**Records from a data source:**
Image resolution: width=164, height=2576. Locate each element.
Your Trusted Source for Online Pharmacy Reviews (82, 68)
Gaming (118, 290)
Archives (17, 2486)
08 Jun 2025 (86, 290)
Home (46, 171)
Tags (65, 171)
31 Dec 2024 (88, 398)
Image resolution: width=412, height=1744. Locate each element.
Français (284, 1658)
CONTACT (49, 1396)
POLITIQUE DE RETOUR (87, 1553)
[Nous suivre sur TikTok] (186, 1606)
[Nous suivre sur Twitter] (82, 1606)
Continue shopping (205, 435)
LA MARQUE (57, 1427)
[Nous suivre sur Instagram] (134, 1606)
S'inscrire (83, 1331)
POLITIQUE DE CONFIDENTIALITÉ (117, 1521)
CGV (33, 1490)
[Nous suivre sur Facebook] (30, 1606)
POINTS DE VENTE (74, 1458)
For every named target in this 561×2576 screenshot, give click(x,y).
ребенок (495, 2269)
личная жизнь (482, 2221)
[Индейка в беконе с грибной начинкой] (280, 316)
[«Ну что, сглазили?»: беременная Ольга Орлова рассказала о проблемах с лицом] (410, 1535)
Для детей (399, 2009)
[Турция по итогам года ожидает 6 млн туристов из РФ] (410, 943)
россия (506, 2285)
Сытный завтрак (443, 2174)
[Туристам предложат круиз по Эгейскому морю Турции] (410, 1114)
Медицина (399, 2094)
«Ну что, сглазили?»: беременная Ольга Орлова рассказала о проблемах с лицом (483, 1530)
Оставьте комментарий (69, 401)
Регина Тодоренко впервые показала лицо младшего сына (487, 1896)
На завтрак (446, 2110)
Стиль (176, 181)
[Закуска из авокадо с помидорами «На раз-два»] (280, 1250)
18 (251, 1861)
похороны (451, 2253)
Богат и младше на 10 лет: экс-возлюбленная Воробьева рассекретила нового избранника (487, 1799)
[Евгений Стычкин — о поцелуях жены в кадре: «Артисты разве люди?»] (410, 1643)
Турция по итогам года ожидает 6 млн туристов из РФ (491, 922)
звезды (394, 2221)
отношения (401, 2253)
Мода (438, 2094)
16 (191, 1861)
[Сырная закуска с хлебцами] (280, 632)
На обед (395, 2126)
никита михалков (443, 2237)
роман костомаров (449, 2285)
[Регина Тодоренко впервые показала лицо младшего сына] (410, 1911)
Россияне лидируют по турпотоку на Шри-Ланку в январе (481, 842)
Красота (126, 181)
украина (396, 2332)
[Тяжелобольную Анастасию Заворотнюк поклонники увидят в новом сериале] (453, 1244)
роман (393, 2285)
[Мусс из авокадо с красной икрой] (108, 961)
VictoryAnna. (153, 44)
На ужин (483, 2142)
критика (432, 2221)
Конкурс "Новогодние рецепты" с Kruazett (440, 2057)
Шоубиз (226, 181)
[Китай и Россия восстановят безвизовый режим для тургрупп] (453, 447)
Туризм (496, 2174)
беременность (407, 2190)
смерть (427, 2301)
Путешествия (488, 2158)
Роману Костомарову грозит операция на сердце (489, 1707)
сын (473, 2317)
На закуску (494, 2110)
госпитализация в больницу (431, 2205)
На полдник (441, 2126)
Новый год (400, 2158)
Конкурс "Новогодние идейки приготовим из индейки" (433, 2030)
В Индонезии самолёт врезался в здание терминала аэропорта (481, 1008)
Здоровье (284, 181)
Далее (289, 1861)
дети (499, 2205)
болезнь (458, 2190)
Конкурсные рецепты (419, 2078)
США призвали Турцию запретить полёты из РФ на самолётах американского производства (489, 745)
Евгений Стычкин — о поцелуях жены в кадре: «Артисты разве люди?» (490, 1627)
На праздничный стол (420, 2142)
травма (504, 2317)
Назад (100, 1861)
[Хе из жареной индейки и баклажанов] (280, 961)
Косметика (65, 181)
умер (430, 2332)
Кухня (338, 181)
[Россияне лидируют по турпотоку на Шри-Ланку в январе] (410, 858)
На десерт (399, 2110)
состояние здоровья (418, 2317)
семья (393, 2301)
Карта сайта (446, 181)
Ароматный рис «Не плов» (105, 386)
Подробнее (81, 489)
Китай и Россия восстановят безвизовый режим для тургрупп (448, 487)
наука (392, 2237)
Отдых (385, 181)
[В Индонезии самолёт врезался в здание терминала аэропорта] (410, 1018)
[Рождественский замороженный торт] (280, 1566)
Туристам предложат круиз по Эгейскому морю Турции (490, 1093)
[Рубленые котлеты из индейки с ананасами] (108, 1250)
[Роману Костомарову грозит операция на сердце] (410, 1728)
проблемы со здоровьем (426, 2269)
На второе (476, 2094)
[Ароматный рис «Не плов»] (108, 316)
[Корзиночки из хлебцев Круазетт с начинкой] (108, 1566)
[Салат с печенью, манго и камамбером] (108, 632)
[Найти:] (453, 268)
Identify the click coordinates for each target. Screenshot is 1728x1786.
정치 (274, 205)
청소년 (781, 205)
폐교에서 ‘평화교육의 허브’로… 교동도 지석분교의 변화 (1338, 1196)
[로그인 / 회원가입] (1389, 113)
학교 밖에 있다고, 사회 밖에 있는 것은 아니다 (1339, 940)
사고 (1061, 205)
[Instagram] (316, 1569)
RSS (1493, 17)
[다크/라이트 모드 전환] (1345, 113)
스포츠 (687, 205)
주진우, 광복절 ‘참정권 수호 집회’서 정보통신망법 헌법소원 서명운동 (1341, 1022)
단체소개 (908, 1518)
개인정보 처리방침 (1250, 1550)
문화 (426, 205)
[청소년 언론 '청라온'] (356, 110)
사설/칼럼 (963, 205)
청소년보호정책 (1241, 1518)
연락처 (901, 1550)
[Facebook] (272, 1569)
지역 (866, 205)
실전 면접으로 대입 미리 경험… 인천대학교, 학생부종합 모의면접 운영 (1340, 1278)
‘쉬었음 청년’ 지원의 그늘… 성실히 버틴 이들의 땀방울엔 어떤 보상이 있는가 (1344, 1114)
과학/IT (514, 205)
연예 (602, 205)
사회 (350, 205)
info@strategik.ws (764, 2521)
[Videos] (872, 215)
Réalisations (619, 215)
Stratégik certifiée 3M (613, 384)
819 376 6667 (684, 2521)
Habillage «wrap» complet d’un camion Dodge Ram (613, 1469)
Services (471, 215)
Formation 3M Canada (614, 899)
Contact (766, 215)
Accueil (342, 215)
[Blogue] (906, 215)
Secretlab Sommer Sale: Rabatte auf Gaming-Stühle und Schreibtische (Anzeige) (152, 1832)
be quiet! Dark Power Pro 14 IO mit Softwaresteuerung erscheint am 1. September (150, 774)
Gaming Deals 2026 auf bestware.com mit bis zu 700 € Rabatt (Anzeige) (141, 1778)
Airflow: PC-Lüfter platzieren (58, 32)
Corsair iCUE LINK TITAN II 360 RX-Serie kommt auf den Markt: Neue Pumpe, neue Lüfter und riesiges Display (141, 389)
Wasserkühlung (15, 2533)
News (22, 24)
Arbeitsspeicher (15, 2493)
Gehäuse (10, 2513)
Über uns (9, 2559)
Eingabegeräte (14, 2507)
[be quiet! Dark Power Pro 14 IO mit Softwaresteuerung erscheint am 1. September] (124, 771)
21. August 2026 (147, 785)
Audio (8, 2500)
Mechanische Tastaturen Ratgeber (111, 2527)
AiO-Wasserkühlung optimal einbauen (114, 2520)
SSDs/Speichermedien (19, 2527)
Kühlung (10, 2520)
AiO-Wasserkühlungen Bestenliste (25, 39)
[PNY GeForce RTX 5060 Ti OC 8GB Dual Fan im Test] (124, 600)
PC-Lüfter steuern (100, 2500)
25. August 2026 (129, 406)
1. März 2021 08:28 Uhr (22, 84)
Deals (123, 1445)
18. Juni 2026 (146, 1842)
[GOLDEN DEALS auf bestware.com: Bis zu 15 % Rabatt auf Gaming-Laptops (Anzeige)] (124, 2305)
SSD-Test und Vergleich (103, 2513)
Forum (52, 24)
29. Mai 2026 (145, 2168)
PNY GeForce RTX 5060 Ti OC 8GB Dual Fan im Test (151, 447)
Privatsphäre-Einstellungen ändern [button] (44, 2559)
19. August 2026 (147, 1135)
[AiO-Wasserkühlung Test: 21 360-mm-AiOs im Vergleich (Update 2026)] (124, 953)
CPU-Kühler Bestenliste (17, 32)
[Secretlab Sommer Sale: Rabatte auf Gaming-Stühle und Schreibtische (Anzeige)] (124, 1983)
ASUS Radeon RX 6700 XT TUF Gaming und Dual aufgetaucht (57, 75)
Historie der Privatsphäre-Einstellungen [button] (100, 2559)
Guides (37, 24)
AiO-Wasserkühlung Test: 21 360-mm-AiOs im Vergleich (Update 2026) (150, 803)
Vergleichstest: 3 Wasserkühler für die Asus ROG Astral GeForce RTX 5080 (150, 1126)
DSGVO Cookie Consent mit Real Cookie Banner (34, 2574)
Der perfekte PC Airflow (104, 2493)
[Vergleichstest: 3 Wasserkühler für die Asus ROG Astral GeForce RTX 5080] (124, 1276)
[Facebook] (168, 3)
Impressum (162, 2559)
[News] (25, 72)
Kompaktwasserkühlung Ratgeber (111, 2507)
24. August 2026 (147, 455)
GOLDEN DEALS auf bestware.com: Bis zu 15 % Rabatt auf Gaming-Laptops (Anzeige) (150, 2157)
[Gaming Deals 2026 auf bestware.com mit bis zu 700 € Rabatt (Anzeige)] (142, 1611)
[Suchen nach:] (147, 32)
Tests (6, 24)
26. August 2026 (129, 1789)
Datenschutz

**WORK REQUIRED:**
Your answer should be the lines above, from the line containing "[다크/라이트 모드 전환] (1345, 113)" up to and including the line containing "Airflow: PC-Lüfter platzieren (58, 32)", reproduced exactly and with nothing else.

**EXERCISE OUTPUT:**
[다크/라이트 모드 전환] (1345, 113)
스포츠 (687, 205)
주진우, 광복절 ‘참정권 수호 집회’서 정보통신망법 헌법소원 서명운동 (1341, 1022)
단체소개 (908, 1518)
개인정보 처리방침 (1250, 1550)
문화 (426, 205)
[청소년 언론 '청라온'] (356, 110)
사설/칼럼 (963, 205)
청소년보호정책 (1241, 1518)
연락처 (901, 1550)
[Facebook] (272, 1569)
지역 (866, 205)
실전 면접으로 대입 미리 경험… 인천대학교, 학생부종합 모의면접 운영 (1340, 1278)
‘쉬었음 청년’ 지원의 그늘… 성실히 버틴 이들의 땀방울엔 어떤 보상이 있는가 (1344, 1114)
과학/IT (514, 205)
연예 (602, 205)
사회 (350, 205)
info@strategik.ws (764, 2521)
[Videos] (872, 215)
Réalisations (619, 215)
Stratégik certifiée 3M (613, 384)
819 376 6667 (684, 2521)
Habillage «wrap» complet d’un camion Dodge Ram (613, 1469)
Services (471, 215)
Formation 3M Canada (614, 899)
Contact (766, 215)
Accueil (342, 215)
[Blogue] (906, 215)
Secretlab Sommer Sale: Rabatte auf Gaming-Stühle und Schreibtische (Anzeige) (152, 1832)
be quiet! Dark Power Pro 14 IO mit Softwaresteuerung erscheint am 1. September (150, 774)
Gaming Deals 2026 auf bestware.com mit bis zu 700 € Rabatt (Anzeige) (141, 1778)
Airflow: PC-Lüfter platzieren (58, 32)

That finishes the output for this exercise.